Introduction
Last month, I had the opportunity to attend KubeCon North America 2025. The conference was packed with insightful sessions, technical deep-dives, and industry trends that are shaping the future of Kubernetes and cloud-native infrastructure. I wanted to share my personal highlights and key takeaways for anyone interested in the evolving landscape of cloud-native technologies.
Key Takeaways
Kubernetes Upgrade Rollbacks
Upgrades remain one of the most critical and challenging aspects of Kubernetes operations. A recurring theme was the push for safer, more automated upgrade processes. As of Kubernetes 1.32, upgrade rollbacks are now possible due to the introduction of the “compatibility version” concept.
- What it does: Allows clusters to upgrade binaries while temporarily emulating the previous version, enabling thorough soak testing before fully switching to the new version.
- Why it matters: This two-step upgrade process dramatically reduces the risk of data corruption and makes rollbacks safer and more predictable.
Reference: https://kubernetes.io/docs/concepts/cluster-administration/compatibility-version/
Declarative Infrastructure and Abstractions
Kubernetes has a steep learning curve which needs to be overcome for engineers to develop components or applications on their platforms. Many companies are significantly investing into their tooling to make it easier for engineers to focus on “what” they need, instead of “how” to get there. Tools like kro can greatly simplify platform component development and deployment, and are reaching wider adoption across the community.
The move towards declarative infrastructure and GitOps also continues to accelerate. ClusterAPI (an existing project) uses CRDs to define Kubernetes clusters declaratively, built as a pluggable system to integrate with any infrastructure provider. ArgoCD adoption is growing, and I saw many vendors and tooling specifically built around managing and working with ArgoCD, showcasing the strength of the ecosystem.
AI in the Cloud-Native World
As expected, AI was a huge focus within the conference. There were so many vendors and talks about how AI can integrate into the Kubernetes ecosystem. There were two major themes I noticed around AI:
- Multi-agent Orchestration: AI workloads are moving into an agentic model, meaning that solutions must be developed to orchestrate agent-to-agent communication. The goal is to make AI agents interoperable, context-aware, and easier to manage within existing cloud-native infrastructure.

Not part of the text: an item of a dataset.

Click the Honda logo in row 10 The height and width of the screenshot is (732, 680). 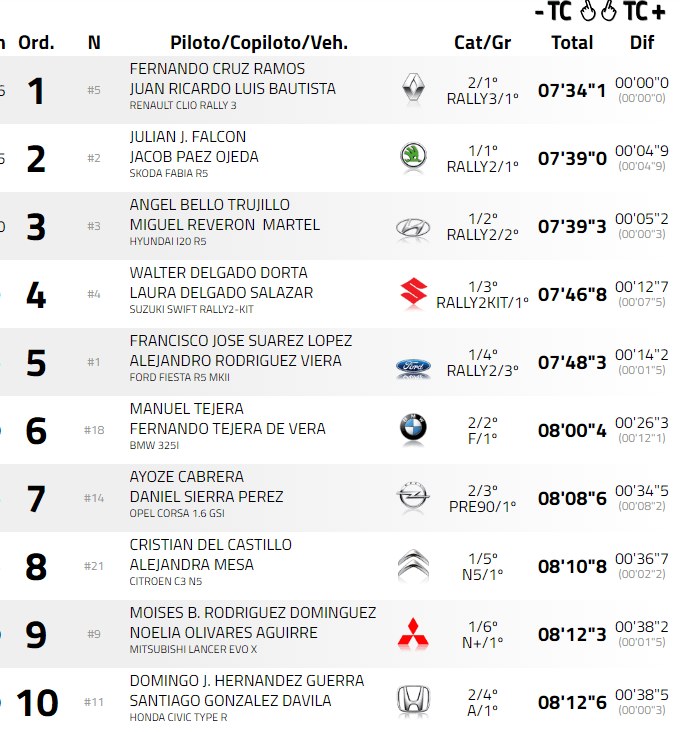[413, 701]
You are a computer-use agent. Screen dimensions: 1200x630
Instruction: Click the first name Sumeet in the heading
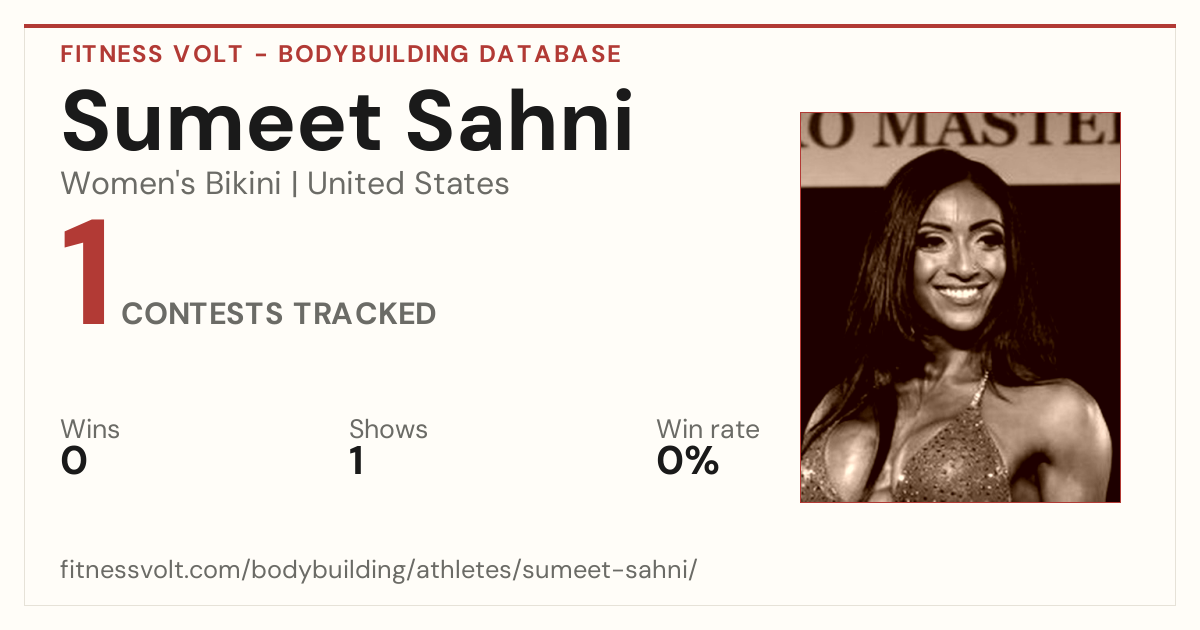221,122
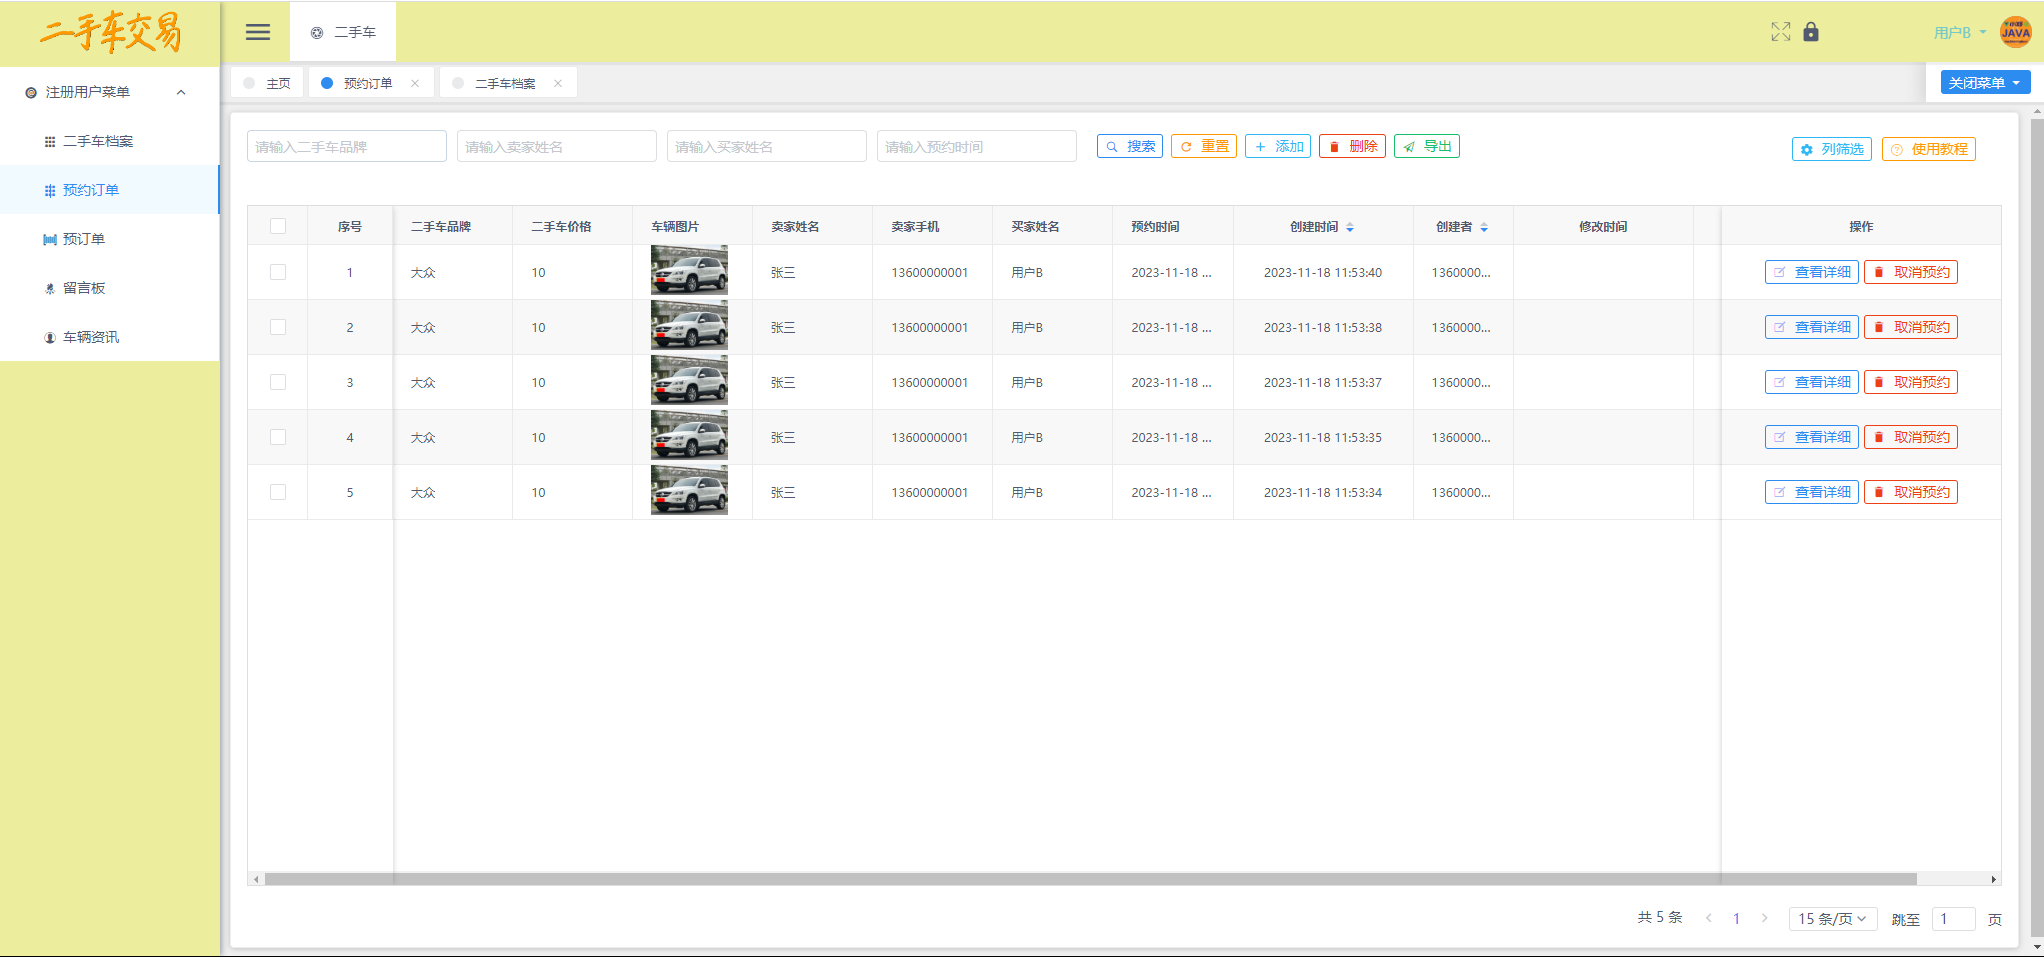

- Resource Allocation: This is a new challenge in regards to platforms, and requires more advancement in tooling around this area. Previously the main resources that an application would need to contend with are CPU and memory, but AI workloads introduce the need to manage GPU resources. Dynamic Resource Allocation (DRA), which is now generally available in Kubernetes v1.34, is a huge step towards managing GPU resource allocation and will be key in the future of AI on Kubernetes.
Final Thoughts
KubeCon NA 2025 reinforced that the Kubernetes ecosystem is rapidly evolving, with a strong focus on safety, automation, and developer experience. The themes of safer upgrades, AI orchestration, declarative management, automated security, and resilient storage are shaping the future of cloud-native platforms. For me, this was my first KubeCon so there was a bit of stumbling around at first figuring out which talks to go to (or even which room they were in). Once I hit my stride, though, it was really fun. Getting the opportunity to attend all those sessions, talk to vendors, and network with the community was an incredibly valuable experience.